Example: Attackers can use AI bots to book most of the time slots in healthcare service provider systems. This would result in denial of services to the patient who is in greater need of the slot.
AI Bots can ask queries to chatbots which are expensive in terms of execution or escalate all the calls to humans, defeating the purpose of chatbot deployments could result as well in low ROI. If the system is built on technologies which is costlier like elastic search.
6. Generate Unanswered Queries:
Conversational AI system works on the principle of improving all the time based on the feedback. This feedback is the result of failed requests from customers. This is semi-automated process as of now. All the un-answered queries are redirected to a centralized place. Though there is some automation that could be applied here a mostly human goes through the unanswered queries and the system is trained to answer those queries. This does to the model and a new system is deployed. This is an iterative process.

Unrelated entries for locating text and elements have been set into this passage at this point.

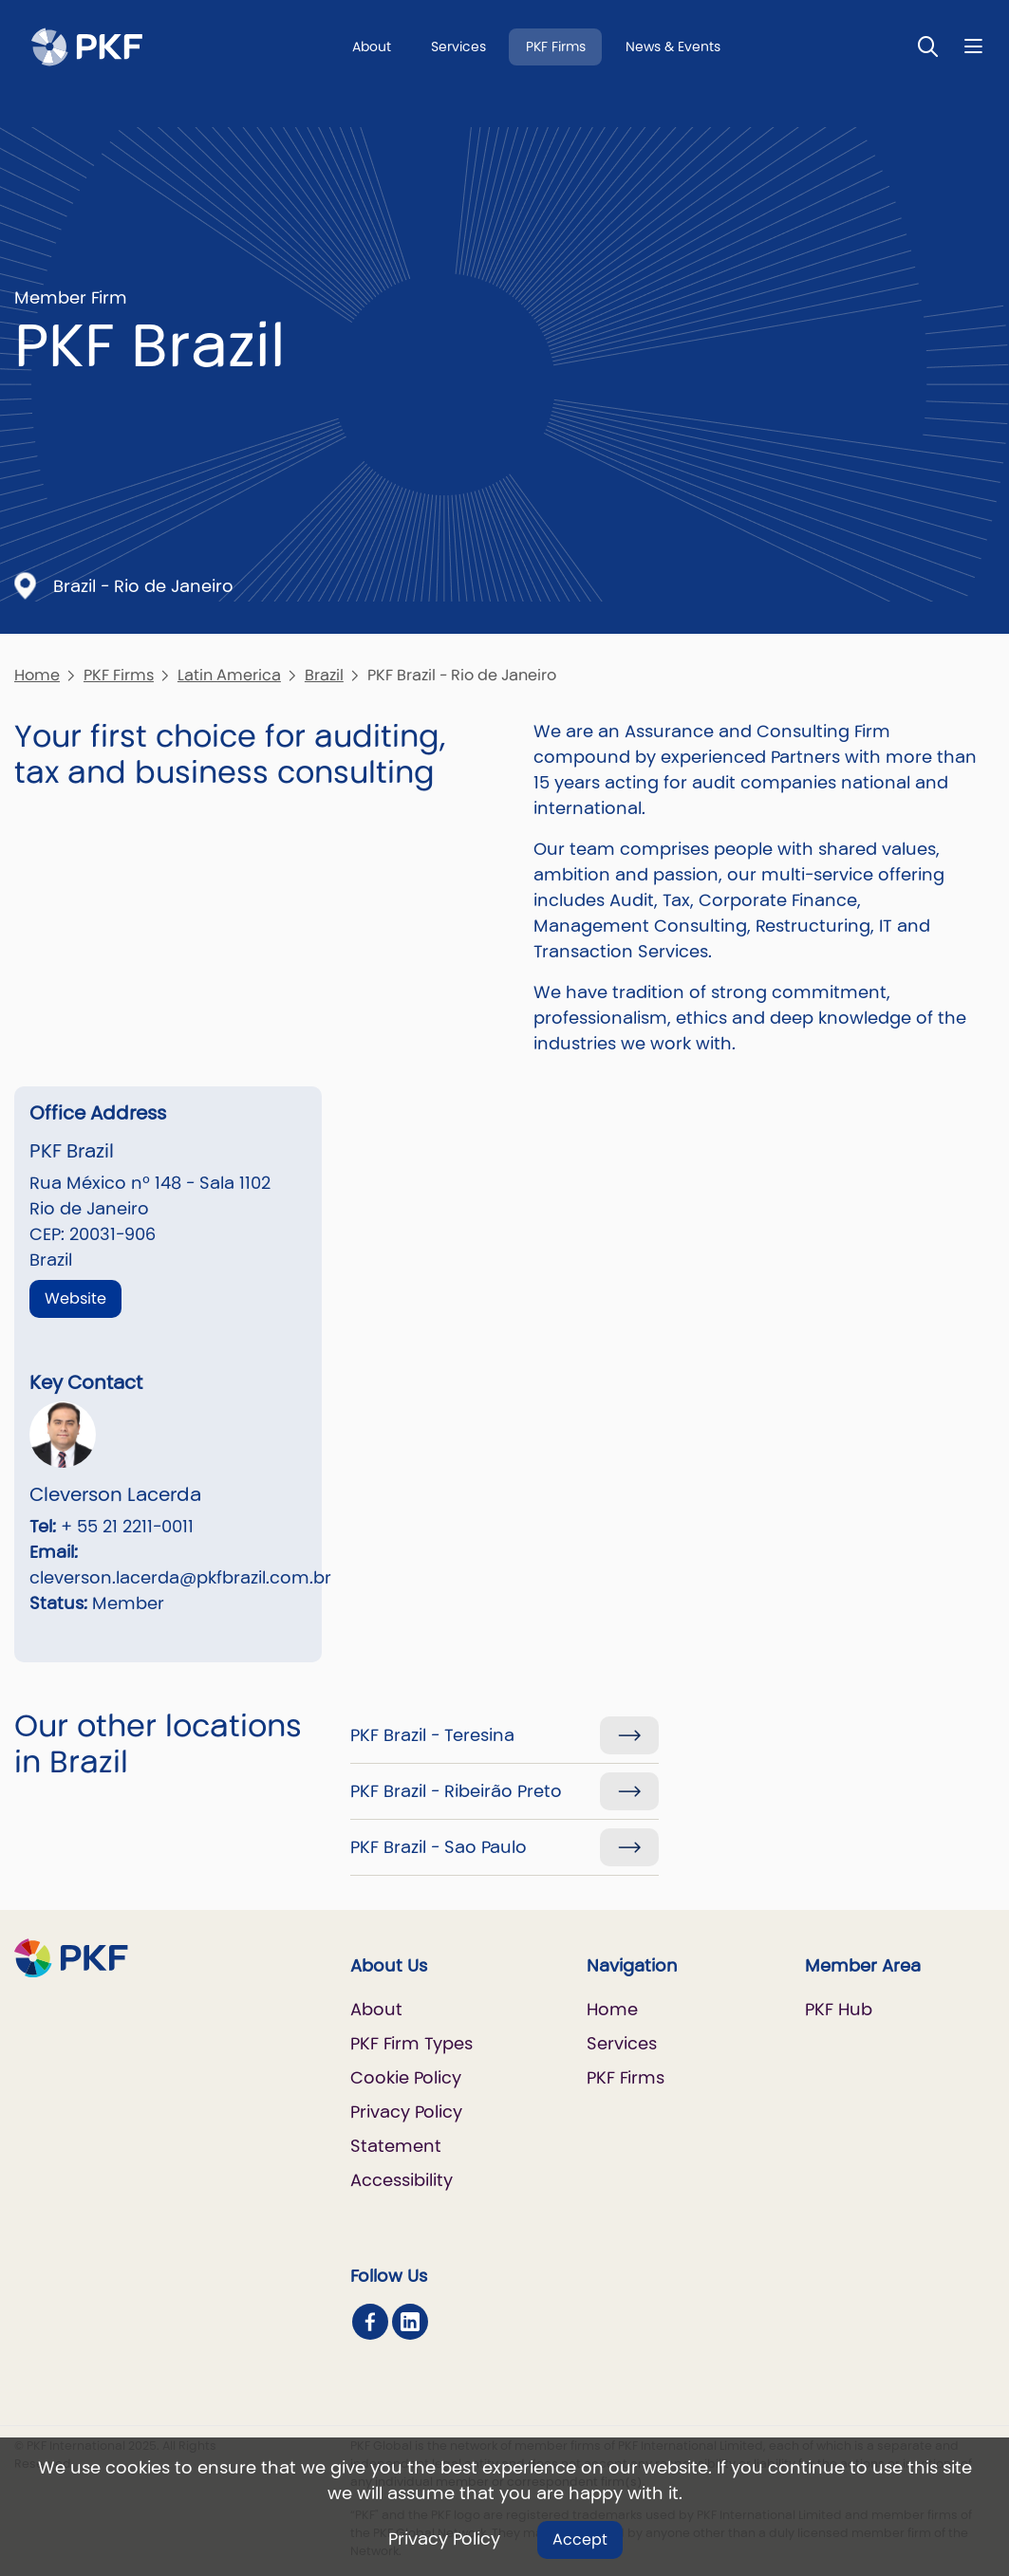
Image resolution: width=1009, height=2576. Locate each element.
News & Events (673, 46)
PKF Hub (838, 2009)
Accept (579, 2539)
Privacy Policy (444, 2538)
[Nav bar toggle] (973, 46)
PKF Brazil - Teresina (432, 1735)
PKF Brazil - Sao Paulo (438, 1847)
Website (75, 1298)
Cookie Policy (405, 2077)
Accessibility (401, 2180)
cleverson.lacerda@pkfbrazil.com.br (180, 1577)
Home (37, 675)
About (371, 46)
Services (458, 46)
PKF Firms (556, 46)
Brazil (324, 675)
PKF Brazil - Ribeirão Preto (456, 1791)
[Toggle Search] (928, 46)
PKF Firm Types (411, 2043)
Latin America (229, 675)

Example: Attackers can use AI bots to ask those queries which could create a huge volume of such unanswered queries. Now it would always be a mix of genuine and bot-generated queries which are not answered. This results in spending time on queries that are not genuine, and some genuine queries to are missed out.
7. Route Support Request to Human:
The role of chatbots is going to be bigger and better. With the emerging chatbots trends and market outlook, it is crucial for businesses to adopt innovative ways to deliver continuous customer engagement. As per Gartner, “Artificial Intelligence (AI) will be a mainstream customer experience investment in the next couple of years”. 47% of organizations will use chatbots for customer care and 40% will deploy virtual assistants.
AI has been revamping the ways of communication ways for businesses both with customers and internally. AI is vital for enabling machine learning and the flexible interpretation of automated business communications. Going further, chatbots are predicted to move from simple user-based queries to more advanced predictive analytics-based real-time conversations.
Example: Most of the chatbots are designed to handle L1 support and as things get complex, there is always an option to route the request to humans. Now imagine a scenario where an AI bot continues to route the requests to humans for the next level of support. This would defeat the whole purpose of deploying chatbots. Also, since human support staff is precious (and of course less), this has the potential of bringing down the support system.
8. DDOS via Various Conversation Channels:
Conversation’s advancement has also added various physical mediums for interacting with end-users. This provides a lot of flexibly to the end-user but also opens up the gates for attackers to find the flexibilityhumansweakness in the system by using multiple physical channels.
Example: Attackers could use an AI bot to send similar requests from multiple channels. Typically, the eventual processing of the requests is done by same server. Now such channels add parallelism for the attacker, and it could very easily choke the processing server.